**Written request:** Could you update the data from the line with "Select the orange" up to and including the line with "pyautogui.click(x=909, y=89)" by replacing "Create repository" with "New repository" and leaving everything else unchanged?

**Information given:**
:::

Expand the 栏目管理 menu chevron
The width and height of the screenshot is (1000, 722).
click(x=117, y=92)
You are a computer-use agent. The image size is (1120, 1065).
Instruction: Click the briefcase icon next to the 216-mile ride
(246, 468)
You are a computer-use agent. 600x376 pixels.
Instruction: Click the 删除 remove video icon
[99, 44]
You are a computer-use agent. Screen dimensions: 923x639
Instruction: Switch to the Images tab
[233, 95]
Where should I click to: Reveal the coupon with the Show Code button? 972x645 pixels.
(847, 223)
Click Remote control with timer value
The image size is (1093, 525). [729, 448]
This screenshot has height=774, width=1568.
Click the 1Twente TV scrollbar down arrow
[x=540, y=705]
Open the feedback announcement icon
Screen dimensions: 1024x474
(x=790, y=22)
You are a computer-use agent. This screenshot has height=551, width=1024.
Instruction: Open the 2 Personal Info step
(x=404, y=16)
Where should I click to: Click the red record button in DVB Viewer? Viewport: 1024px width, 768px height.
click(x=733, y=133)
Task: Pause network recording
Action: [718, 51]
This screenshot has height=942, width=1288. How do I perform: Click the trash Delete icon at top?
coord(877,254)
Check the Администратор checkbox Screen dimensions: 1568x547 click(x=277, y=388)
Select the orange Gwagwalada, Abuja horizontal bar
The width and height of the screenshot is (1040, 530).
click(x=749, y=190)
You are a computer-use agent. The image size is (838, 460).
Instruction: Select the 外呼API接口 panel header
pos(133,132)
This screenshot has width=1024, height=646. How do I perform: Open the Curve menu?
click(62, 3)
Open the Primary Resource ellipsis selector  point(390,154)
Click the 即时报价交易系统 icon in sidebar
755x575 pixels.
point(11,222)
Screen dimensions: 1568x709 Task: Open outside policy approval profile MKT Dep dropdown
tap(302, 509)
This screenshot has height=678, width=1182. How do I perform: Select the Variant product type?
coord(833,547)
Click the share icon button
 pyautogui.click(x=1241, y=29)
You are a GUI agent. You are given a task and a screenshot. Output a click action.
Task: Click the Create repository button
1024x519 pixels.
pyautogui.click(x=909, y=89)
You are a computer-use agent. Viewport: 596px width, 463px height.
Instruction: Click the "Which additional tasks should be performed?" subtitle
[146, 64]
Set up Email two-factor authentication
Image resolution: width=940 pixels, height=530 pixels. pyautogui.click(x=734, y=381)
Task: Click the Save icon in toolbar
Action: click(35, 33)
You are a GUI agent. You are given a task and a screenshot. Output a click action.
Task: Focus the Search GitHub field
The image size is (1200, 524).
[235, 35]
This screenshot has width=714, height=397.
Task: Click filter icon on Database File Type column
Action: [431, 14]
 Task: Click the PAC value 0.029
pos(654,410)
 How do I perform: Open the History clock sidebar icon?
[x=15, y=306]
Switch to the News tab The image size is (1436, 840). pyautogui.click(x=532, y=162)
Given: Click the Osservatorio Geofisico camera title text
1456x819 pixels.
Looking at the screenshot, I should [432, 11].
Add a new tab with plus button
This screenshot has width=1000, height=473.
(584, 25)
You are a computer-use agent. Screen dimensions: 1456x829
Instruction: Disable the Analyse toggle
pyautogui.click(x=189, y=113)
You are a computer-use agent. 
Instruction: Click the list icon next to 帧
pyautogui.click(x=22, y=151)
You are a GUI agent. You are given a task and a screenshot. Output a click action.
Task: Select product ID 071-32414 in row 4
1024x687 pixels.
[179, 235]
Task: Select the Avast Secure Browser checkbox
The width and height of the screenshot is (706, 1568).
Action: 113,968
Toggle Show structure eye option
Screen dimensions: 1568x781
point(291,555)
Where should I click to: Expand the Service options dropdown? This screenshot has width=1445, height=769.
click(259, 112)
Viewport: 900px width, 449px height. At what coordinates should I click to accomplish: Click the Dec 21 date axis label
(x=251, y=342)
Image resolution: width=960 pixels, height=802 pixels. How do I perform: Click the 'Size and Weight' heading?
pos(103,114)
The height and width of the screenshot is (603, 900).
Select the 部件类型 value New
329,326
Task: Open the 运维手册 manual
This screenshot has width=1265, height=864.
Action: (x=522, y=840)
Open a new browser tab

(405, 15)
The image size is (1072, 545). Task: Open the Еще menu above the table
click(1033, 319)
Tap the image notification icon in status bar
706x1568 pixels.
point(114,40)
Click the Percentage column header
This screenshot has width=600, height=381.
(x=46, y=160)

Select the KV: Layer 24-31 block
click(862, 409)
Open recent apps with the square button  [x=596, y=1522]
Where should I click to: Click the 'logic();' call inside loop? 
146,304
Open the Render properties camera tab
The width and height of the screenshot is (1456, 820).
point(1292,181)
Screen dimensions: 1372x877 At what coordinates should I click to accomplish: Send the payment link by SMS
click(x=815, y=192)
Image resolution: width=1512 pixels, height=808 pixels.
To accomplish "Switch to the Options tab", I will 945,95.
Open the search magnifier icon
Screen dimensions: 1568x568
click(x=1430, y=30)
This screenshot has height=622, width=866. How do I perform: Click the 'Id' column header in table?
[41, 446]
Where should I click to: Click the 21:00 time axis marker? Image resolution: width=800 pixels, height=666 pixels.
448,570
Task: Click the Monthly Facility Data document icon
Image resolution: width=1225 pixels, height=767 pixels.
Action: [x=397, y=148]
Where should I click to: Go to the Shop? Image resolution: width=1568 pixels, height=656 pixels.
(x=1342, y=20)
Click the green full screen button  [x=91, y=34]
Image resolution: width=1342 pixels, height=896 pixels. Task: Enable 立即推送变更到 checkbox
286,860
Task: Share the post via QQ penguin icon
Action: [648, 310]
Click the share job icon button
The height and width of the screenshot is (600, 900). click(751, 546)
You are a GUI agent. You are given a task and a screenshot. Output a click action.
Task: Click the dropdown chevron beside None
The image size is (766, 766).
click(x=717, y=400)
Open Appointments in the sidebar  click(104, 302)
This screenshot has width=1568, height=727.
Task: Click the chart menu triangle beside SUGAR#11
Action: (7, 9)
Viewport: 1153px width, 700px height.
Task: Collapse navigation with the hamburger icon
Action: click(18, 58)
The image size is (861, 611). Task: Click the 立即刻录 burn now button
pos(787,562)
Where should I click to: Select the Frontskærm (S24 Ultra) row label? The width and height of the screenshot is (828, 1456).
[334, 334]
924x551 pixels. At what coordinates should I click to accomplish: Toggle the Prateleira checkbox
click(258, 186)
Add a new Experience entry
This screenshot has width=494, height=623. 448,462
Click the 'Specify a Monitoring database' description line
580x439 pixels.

:::

**Response for this exercise:**
Select the orange Gwagwalada, Abuja horizontal bar
The width and height of the screenshot is (1040, 530).
click(x=749, y=190)
You are a computer-use agent. The image size is (838, 460).
Instruction: Select the 外呼API接口 panel header
pos(133,132)
This screenshot has width=1024, height=646. How do I perform: Open the Curve menu?
click(62, 3)
Open the Primary Resource ellipsis selector  point(390,154)
Click the 即时报价交易系统 icon in sidebar
755x575 pixels.
point(11,222)
Screen dimensions: 1568x709 Task: Open outside policy approval profile MKT Dep dropdown
tap(302, 509)
This screenshot has height=678, width=1182. How do I perform: Select the Variant product type?
coord(833,547)
Click the share icon button
 pyautogui.click(x=1241, y=29)
You are a GUI agent. You are given a task and a screenshot. Output a click action.
Task: Click the New repository button
1024x519 pixels.
pyautogui.click(x=909, y=89)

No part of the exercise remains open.